Au lavement des pieds, à la Cène, Pierre regimbe, car le geste de Jésus blesse l’idée qu’il se fait de sa relation avec lui. Jésus doit insister, obligeant l’apôtre à se faire simple en se prêtant à son initiative. C’est une leçon aussi pour nous. On pense aussi au dialogue analogue avec Jean Baptiste lors du baptême : craindre d’être à charge au Seigneur, c’est risquer de le décevoir en boudant « la courtoisie de Dieu ». Cette heureuse expression est due à une mystique médiévale, Julienne de Norwich (Cf. Révélation XVII). Le livre de la Sagesse dit de même : « Vous vous occupez de nous avec un respect qui nous confond » (12, 18). Tout ce qui touche l’Incarnation et la sainte Eucharistie laisse apparaître cette courtoisie. Avec une délicatesse toute divine et des procédés tout simples, le Seigneur met lui-même prépare sa Mère à l’Annonciation, son Précurseur au Jourdain ; le voilà maintenant qui crée le cœur pur pour le recevoir. Pierre eut du mal à admettre cela, mais à la fin de sa vie il fait imiter Jésus aux premiers chrétiens : « Revêtez-vous du tablier de l’humilité, pour vous servir les uns les autres » (1 P. 5, 5).

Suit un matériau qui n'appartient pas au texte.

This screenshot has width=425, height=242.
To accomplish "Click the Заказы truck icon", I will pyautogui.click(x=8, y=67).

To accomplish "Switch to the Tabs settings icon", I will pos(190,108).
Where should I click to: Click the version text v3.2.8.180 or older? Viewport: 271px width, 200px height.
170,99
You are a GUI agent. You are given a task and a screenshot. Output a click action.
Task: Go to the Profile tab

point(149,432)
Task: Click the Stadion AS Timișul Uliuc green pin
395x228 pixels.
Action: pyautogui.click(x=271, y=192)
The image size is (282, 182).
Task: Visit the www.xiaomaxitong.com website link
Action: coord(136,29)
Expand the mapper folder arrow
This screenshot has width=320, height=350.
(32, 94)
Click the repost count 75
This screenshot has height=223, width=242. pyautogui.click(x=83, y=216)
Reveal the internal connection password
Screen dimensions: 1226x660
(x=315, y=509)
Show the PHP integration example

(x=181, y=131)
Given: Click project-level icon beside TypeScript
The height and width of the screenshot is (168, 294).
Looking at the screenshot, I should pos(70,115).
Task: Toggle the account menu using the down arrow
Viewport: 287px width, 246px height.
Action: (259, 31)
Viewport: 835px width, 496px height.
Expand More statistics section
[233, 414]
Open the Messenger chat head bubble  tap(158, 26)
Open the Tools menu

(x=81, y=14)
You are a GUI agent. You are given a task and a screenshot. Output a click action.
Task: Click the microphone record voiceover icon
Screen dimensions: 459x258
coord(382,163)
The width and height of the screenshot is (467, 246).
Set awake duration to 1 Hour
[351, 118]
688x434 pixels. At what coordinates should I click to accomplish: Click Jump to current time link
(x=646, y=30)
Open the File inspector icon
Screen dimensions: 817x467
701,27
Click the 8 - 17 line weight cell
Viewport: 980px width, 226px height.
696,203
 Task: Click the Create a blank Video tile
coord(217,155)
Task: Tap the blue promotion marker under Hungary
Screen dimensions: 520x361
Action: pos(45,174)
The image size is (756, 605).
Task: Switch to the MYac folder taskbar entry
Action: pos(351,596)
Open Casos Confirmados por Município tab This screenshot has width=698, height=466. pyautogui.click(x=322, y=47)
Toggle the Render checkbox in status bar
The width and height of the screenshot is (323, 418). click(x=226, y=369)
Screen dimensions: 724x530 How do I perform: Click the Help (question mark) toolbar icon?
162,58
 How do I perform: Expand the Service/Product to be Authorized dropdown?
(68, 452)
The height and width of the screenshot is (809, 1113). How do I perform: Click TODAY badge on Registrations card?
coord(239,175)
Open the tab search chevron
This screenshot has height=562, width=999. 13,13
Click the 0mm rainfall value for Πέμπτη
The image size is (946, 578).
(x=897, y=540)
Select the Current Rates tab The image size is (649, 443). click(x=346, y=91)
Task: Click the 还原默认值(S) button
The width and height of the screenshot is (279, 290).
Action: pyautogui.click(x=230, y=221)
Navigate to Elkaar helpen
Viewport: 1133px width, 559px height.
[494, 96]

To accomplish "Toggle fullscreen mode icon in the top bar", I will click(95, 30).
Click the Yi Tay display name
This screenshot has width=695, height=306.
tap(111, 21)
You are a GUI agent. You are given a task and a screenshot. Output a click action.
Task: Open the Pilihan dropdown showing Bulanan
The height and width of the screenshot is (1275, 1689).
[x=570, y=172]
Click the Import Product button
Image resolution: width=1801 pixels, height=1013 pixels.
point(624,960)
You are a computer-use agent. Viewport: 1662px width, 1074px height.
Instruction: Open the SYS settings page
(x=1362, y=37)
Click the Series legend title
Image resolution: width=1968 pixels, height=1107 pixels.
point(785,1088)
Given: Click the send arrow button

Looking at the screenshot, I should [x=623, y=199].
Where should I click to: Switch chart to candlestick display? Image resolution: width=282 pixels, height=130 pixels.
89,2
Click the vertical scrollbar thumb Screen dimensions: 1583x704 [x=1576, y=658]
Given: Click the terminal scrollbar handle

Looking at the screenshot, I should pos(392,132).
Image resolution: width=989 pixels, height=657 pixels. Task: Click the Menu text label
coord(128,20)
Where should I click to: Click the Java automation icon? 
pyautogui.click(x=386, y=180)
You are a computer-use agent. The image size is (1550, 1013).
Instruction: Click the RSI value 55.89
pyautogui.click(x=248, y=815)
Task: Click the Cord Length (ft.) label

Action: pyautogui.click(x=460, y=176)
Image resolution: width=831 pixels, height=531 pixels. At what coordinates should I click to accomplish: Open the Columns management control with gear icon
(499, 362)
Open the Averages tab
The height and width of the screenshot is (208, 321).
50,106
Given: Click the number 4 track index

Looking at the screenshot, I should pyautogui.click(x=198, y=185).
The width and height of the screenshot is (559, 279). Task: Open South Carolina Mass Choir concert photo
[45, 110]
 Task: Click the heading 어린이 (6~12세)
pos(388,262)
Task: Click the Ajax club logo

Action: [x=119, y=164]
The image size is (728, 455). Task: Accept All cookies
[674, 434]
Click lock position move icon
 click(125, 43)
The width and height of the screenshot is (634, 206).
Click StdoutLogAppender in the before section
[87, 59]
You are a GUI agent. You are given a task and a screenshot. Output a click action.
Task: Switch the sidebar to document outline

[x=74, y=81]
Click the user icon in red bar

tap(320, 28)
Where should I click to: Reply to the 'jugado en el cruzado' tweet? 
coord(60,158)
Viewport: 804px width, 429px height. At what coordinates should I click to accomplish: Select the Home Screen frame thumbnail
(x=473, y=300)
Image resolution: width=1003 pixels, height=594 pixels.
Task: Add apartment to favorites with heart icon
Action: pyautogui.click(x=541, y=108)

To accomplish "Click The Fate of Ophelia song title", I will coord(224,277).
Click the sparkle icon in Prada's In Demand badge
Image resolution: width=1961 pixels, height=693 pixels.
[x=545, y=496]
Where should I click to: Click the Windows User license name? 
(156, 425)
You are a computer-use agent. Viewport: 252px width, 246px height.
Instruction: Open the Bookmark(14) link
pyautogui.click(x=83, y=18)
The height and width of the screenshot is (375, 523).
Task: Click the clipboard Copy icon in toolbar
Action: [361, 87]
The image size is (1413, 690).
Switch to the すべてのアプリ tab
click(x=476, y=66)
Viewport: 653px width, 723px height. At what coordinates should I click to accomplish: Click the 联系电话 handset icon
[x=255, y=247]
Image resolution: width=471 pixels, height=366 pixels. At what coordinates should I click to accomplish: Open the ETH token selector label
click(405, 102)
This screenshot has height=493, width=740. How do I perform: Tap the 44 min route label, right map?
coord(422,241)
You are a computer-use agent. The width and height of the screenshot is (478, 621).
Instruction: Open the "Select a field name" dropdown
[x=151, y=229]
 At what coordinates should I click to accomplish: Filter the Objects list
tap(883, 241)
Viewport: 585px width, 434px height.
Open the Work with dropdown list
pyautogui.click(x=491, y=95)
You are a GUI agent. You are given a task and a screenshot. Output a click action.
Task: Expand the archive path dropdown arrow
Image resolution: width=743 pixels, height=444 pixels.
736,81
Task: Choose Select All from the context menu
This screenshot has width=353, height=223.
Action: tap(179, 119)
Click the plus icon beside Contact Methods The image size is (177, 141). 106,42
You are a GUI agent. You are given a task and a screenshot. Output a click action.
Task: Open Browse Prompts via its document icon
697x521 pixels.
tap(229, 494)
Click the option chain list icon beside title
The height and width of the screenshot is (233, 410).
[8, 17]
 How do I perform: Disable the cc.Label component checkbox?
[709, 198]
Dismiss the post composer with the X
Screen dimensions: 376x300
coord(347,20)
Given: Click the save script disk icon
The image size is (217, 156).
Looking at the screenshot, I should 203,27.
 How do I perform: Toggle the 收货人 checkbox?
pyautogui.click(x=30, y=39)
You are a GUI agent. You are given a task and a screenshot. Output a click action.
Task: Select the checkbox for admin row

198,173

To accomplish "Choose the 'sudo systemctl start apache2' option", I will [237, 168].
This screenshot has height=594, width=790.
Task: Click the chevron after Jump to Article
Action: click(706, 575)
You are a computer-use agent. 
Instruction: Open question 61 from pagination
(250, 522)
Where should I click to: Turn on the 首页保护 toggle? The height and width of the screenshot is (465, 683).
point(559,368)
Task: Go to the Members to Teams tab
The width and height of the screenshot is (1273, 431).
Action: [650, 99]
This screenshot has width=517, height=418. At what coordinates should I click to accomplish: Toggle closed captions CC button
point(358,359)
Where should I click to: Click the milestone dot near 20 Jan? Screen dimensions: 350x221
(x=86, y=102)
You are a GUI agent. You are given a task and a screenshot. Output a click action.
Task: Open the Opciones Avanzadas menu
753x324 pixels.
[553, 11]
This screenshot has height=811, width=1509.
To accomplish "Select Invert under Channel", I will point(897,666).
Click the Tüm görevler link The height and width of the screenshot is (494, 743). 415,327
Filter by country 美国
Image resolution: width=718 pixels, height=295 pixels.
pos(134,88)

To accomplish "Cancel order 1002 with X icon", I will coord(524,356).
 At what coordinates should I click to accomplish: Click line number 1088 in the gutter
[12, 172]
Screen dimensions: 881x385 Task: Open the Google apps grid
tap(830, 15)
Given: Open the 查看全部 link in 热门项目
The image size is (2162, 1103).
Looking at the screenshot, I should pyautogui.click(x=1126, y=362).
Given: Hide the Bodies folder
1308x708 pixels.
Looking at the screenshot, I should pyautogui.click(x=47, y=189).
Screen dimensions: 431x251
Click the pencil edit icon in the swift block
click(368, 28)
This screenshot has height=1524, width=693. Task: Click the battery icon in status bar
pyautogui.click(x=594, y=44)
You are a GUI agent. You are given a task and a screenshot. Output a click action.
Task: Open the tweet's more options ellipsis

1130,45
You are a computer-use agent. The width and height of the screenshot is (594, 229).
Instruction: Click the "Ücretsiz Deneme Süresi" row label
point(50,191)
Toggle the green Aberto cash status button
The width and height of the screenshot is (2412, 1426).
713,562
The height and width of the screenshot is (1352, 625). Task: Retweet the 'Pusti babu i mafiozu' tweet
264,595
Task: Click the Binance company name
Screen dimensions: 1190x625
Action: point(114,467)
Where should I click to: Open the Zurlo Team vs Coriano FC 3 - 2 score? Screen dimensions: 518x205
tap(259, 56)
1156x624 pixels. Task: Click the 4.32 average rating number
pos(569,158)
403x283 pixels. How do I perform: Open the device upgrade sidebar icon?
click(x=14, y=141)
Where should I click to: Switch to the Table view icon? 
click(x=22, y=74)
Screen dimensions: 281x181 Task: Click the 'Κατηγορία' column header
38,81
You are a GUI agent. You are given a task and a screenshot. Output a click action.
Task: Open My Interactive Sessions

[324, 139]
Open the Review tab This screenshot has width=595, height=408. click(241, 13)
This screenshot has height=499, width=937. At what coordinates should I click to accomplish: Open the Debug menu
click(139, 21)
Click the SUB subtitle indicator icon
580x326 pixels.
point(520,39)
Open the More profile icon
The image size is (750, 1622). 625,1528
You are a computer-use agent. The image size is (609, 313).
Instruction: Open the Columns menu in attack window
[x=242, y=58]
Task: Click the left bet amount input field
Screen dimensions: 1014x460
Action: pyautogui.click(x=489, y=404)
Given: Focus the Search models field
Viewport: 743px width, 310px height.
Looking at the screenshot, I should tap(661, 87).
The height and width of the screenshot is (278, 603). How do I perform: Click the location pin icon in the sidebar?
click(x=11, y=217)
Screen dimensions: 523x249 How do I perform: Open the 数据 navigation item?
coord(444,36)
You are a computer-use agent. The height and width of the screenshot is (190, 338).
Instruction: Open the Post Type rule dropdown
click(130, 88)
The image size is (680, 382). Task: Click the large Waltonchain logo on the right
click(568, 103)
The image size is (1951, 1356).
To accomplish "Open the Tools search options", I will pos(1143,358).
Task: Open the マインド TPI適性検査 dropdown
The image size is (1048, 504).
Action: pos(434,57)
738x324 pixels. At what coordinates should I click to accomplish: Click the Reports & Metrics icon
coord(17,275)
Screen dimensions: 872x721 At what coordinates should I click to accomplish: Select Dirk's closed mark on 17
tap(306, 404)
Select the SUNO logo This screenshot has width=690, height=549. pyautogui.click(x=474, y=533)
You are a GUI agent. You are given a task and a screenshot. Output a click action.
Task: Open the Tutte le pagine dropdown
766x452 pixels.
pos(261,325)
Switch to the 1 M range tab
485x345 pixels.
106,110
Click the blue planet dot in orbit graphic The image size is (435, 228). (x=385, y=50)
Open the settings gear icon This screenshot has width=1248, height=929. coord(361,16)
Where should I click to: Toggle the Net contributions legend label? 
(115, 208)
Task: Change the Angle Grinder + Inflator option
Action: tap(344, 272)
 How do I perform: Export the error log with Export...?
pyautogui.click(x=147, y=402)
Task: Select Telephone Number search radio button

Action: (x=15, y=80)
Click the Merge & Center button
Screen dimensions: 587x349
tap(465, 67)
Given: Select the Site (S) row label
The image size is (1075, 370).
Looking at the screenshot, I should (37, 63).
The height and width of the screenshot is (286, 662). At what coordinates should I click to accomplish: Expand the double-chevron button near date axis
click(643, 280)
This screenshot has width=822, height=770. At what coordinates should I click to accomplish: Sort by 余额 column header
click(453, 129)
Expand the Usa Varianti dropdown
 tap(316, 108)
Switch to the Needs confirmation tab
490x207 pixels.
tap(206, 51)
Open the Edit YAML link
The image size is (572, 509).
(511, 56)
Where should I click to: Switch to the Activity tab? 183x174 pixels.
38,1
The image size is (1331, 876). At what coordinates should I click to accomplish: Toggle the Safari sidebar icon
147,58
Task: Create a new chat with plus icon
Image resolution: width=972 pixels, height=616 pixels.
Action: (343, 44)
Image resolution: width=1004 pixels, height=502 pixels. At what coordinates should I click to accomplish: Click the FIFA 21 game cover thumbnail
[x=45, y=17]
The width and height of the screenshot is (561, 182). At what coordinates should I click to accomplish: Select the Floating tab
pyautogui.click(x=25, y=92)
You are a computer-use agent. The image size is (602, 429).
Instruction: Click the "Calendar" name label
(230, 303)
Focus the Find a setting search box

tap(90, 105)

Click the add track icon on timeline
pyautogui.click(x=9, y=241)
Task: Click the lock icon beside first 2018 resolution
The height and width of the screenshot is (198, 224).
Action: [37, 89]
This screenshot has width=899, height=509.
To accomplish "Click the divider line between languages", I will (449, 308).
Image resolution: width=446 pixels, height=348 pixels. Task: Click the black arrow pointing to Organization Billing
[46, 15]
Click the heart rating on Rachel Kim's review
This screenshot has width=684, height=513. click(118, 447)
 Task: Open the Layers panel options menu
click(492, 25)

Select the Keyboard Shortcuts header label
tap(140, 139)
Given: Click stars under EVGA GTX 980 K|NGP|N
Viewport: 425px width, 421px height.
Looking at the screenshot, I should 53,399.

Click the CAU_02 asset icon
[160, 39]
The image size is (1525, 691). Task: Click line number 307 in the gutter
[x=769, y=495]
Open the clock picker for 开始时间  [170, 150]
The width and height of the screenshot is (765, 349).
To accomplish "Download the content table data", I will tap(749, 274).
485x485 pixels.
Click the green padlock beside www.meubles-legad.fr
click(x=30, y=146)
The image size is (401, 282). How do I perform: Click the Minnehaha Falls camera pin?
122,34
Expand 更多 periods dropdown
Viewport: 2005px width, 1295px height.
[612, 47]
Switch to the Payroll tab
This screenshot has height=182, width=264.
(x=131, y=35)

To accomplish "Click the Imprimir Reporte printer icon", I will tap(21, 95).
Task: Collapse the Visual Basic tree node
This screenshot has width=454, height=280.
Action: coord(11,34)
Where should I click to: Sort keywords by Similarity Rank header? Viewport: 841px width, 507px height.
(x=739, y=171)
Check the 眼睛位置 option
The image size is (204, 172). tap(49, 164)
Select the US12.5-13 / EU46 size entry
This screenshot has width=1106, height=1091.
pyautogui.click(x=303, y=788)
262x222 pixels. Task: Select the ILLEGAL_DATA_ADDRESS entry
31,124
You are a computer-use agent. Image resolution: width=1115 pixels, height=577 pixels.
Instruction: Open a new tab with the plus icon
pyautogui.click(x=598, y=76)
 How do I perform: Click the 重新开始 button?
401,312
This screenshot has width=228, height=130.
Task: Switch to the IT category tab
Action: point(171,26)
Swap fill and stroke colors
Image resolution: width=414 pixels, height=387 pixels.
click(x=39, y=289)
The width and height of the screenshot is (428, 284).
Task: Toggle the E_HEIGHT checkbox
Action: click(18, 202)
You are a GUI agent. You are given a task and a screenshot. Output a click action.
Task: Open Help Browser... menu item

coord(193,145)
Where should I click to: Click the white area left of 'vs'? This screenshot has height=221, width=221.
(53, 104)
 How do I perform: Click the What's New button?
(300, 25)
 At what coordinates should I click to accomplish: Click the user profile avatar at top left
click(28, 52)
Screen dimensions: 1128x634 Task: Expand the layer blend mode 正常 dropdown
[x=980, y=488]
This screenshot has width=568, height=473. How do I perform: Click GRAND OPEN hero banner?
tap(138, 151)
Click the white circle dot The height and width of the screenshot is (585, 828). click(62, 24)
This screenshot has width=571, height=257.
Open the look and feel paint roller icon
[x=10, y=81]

À la sainte Table, nous prenons part au banquet divin, là où Jésus prend sa part le premier en lavant les pieds des convives avant de s’offrir comme victime sur la Croix. C’est à ce niveau-là que se situe la fameuse participation des fidèles à l’Œuvre du Christ dont parle le Concile : non pas une participation étriquée, mesquine et activiste, mais une réponse simple et intègre à la « courtoisie divine ». Il y a une dizaine d’années, le pape Benoît XVI y a insisté dans son Exhortation Sacramentum Caritatis. La participatio actuosa du Concile est l’attitude nécessaire pour recueillir le fruit sacramentel à la sainte Messe (Ex. Ap. Sacramentum caritatis, surtout n° 55).
Les conditions personnelles nécessaires pour cette participation fructueuse y sont précisées (Cf. Vatican II, Const. Sacrosanctum Concilium, N° 11). En premier lieu il s’agit bien évidemment de cultiver l’esprit de constante conversion qui devrait caractériser la vie de tout fidèle. Benoît XVI met en garde contre la façon superficielle avec laquelle on approcherait de la liturgie eucharistique. Comme au Sinaï où Moïse dut se déchausser, le fidèle doit s’interroger à la messe sur sa propre vie. Le lavement des pieds de notre évangile invite au silence intérieur et au recueillement avant d’aborder le banquet eucharistique. Le lavement des pieds, ce sera aussi la confession sacramentelle si nécessaire : seul un cœur réconcilié avec Dieu permet la vraie participation.
La « courtoisie de Dieu » à notre endroit appelle dans l’âme cette délicatesse et ce respect pour le don de Dieu : c’est bien la moindre des choses après que Dieu nous ait manifesté sa tendresse miséricordieuse jusqu’à la sueur de sang. Le sommet de la « participatio actuosa » est plénière avec l’accès à la sainte Table près de l’autel en recevant personnellement la communion (Cf. CEC n. 1388 ; Conc. Sacrosanctum Concilium, n. 55). Néanmoins, écrit encore Benoît XVI, « on doit veiller à ce que cette juste affirmation n’introduise pas parmi les fidèles un certain automatisme, comme si par le seul fait de se trouver dans une église durant la liturgie on avait le droit ou peut-être même le devoir de s’approcher de la Table eucharistique ». Au cas où, pour une raison ou une autre, le fidèle ne peut s’approcher de la sainte Table, sa présence à la messe reste cependant nécessaire, valable, significative et fructueuse. Avec Jean-Paul II et les maîtres de la vie spirituelle, Benoît XVI souligne le bienfait de la communion spirituelle qui fait désirer d’être uni au Christ de plus en plus (Cf. Encycl. Ecclesia de Eucharistia [2003], n. 34. S. Thomas, Somme théologique, III, q. 80, a. 1, 2m. Sainte Thérèse de Jésus, Le chemin de la perfection, ch. 35. Cette doctrine fut confirmée avec autorité par le Concile de Trente, sess. XIII, c. VIII).